Por enquanto, sim, os grupos rebeldes e movimentos guerrilheiros estão abertos a todas as religiões; sua principal preocupação é meramente adquirir poder em Bangui. Aliás, assim que esse objetivo for alcançado, eles se separarão. Assim como aconteceu no passado com os Séléka, que inicialmente incluíam cristãos e muçulmanos. Mas uma vez que estavam no poder, os membros muçulmanos da Seleka decidiram remover os cristãos de cena, matando-os silenciosamente ou promovendo os muçulmanos a posições de maior poder e autoridade do que os cristãos. É tudo uma questão de poder e esta colaboração é apenas um meio temporário para um fim. Não há futuro nisso.

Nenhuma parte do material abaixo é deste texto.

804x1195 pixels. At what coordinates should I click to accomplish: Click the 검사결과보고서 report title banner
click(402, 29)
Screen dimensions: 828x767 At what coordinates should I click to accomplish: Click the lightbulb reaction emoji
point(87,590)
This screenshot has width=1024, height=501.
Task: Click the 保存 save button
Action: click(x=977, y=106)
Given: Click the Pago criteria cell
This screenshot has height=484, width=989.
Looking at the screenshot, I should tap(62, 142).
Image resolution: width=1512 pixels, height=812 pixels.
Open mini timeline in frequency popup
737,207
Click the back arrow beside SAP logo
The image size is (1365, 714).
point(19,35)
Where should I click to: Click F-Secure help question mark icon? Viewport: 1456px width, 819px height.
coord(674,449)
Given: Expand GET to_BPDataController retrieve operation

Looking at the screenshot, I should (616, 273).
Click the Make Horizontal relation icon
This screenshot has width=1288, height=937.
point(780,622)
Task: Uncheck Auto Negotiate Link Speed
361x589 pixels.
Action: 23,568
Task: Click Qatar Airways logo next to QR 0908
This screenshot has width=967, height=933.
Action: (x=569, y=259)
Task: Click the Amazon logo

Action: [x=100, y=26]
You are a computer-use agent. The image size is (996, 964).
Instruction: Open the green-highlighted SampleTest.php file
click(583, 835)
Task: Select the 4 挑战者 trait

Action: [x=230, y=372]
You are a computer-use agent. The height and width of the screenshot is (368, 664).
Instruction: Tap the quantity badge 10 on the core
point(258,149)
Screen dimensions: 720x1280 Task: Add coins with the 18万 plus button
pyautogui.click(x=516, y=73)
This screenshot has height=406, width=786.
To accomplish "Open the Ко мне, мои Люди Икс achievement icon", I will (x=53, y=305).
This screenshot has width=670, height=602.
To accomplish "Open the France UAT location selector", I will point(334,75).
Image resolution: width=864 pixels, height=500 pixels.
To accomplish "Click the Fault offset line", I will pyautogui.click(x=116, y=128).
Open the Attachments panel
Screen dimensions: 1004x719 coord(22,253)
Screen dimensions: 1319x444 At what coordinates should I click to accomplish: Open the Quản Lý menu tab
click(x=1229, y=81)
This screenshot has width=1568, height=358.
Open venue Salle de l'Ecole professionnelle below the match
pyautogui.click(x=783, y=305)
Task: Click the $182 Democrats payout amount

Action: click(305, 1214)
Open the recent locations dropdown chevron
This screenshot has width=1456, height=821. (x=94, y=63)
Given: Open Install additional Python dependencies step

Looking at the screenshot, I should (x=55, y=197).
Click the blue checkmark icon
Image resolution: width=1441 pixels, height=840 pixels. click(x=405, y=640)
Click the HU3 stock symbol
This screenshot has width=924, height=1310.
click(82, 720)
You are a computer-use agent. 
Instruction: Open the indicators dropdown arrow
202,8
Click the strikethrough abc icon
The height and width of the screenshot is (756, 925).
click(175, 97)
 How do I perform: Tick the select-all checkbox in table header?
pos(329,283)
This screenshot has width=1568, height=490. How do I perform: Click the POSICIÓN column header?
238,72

Em que consiste o trabalho da Igreja? Que papel ela deve desempenhar em todos esses conflitos que o país vive atualmente?
A Igreja fez muito e continua a cumprir seu papel de profetisa e mediadora. Aliás, por meio de sua posição na Plataforma para as Confissões Religiosas da República Centro-Africana (PCRC), ela fez um grande trabalho pelo retorno e pela consolidação da paz.
Os bispos católicos da República Centro-Africana de fato realizaram sua assembleia plenária anual recentemente, de 11 a 17 de dezembro de 2020. No final desta conferência, em um comunicado sobre a situação atual, eles se manifestaram contra a crescente polarização da política de classes, que entregaram o país aos saqueadores e mercenários de todo tipo, equipados como estão com armas e arsenal sofisticado.
Mas eles enfatizam que a guerra que nos foi imposta visa minar as lutas mais profundas do povo centro-africano. Estamos cansados e desiludidos com os cálculos políticos, os conflitos e divisões.